Batch database calls. The single biggest win in serverless Python. A Lambda that made ten get_item calls in a loop ran 14x faster after I switched to a single batch_get_item. The cost: one evening rewriting the handler. The savings: 200ms per request, forever.

Cache the boto3 client. Creating a boto3.client('dynamodb') inside the handler instead of at module scope added 80ms cold and 20ms warm. Move it to module level. One line change. Free speed.

Use Pydantic v2, not v1. The serialization speed jump is real. On a JSON-heavy API, switching to v2 cut median response times by 30 percent. Migration is annoying; the Pydantic v2 guide covers it well.

Wins That Did Not Pay

Async everywhere. On small serverless workloads, async/await cost more than it saved. Cold start overhead and the switch cost outweighed the IO parallelism benefits. I now use async only where I have multiple concurrent IO ops in a single handler.

Replacing CPython with PyPy. Spent a day porting, could not use it on Lambda anyway, reverted. PyPy is great for long-running workers, not for serverless.

Micro-optimizations. Replacing list comprehensions with map(). Using __slots__ on models. Measurable but unobservable. Not worth the complexity in code I will maintain for years.

A Profiling Recipe That Works

python

import cProfile, pstats
 
prof = cProfile.Profile()
prof.enable()
handler(event, context)
prof.disable()
pstats.Stats(prof).sort_stats('cumulative').print_stats(20)

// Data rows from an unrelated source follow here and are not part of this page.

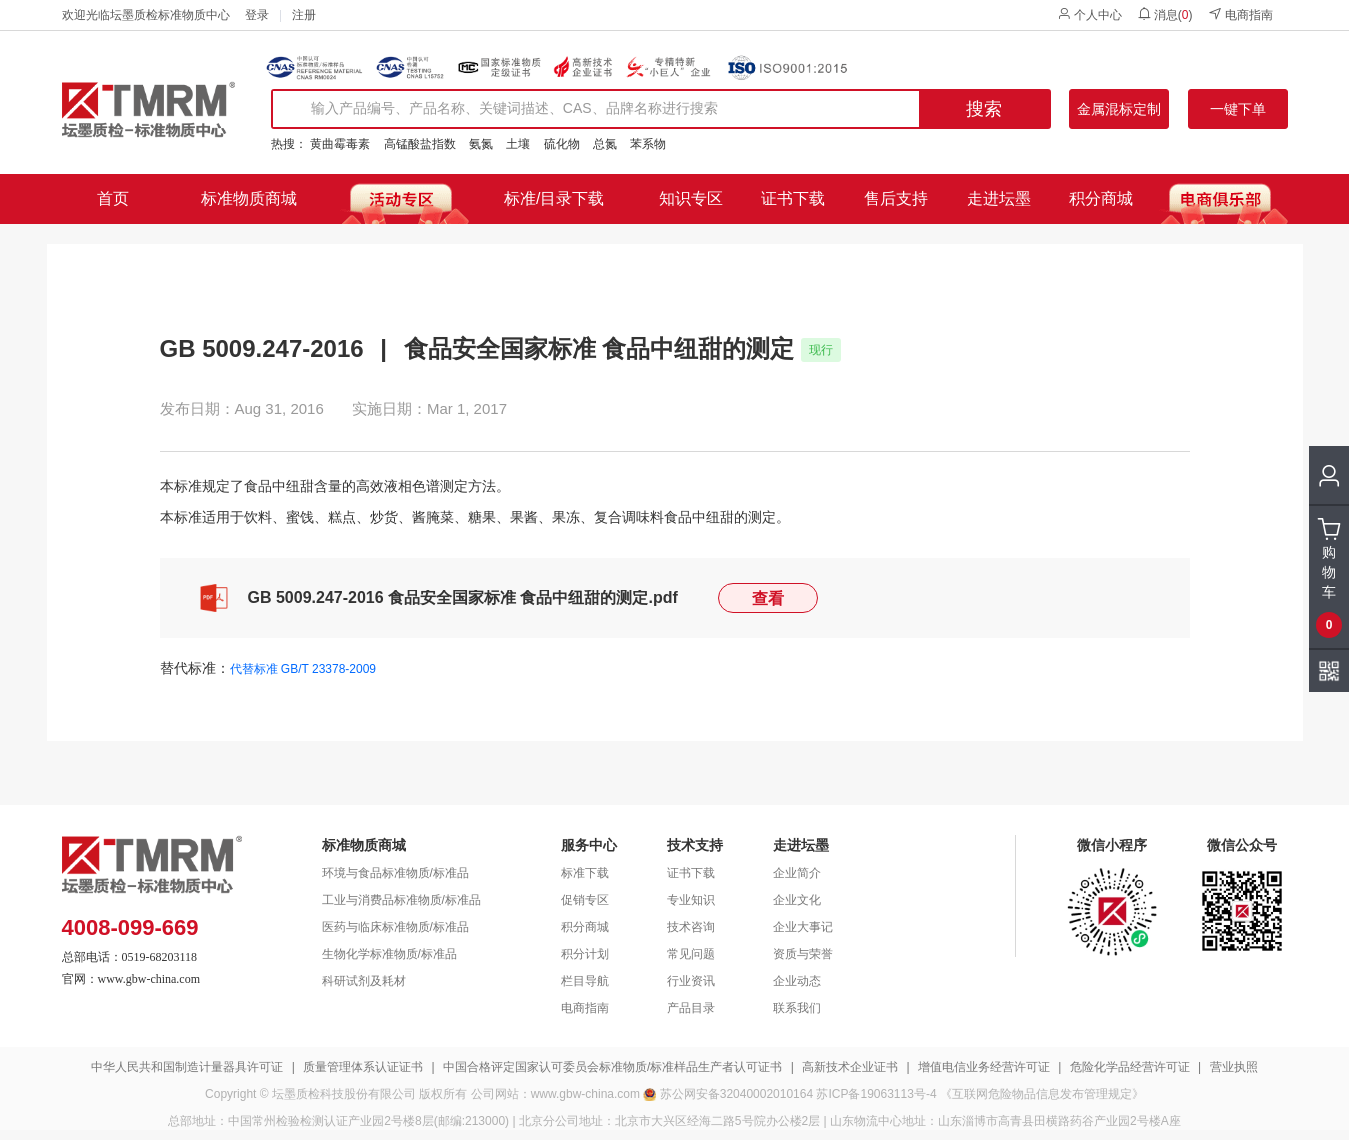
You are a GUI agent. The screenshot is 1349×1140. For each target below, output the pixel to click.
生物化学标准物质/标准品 (389, 954)
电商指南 (1240, 14)
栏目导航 (585, 981)
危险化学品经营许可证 (1130, 1067)
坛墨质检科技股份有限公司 (344, 1094)
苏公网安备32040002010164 (736, 1094)
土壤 (518, 144)
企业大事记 (803, 927)
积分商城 (1101, 198)
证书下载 (793, 198)
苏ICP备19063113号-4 (876, 1094)
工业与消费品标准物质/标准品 (401, 900)
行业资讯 (691, 981)
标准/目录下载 (554, 198)
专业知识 (691, 900)
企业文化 (797, 900)
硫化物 (562, 144)
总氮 (605, 144)
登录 (257, 15)
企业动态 (797, 981)
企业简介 (797, 873)
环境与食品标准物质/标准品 (395, 873)
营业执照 (1234, 1067)
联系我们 (797, 1008)
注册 (304, 15)
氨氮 (481, 144)
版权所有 (443, 1094)
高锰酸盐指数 (420, 144)
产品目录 (691, 1008)
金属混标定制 (1119, 109)
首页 (113, 198)
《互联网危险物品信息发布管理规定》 (1042, 1094)
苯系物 (648, 144)
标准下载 (585, 873)
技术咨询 (691, 927)
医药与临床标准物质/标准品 (395, 927)
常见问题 (691, 954)
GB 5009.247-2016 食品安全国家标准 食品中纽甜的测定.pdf (463, 598)
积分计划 (585, 954)
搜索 (984, 109)
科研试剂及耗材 (364, 981)
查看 (768, 598)
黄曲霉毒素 (340, 144)
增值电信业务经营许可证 (984, 1067)
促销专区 (585, 900)
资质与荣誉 (803, 954)
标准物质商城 (249, 198)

Run this once in local dev before optimizing anything. The top three lines almost always reveal the real bottleneck, and it is almost never what you guessed.

The Honest Rule

Profile first. Optimize what the profile shows. Ignore everything else. Eight months in, the wins are always the same three categories: database calls, client instantiation, and serialization. Stop looking for clever ones.

The Measurement Habit

I record baseline p50 and p95 latency for every endpoint at deploy time. A regression only exists relative to a baseline. Without numbers, every 'the site feels slow' comment becomes a fishing expedition. With numbers, I either see the regression in the dashboard or I do not, and I act accordingly. See AWS X-Ray for the serverless-native tracing tool I use for this baseline tracking.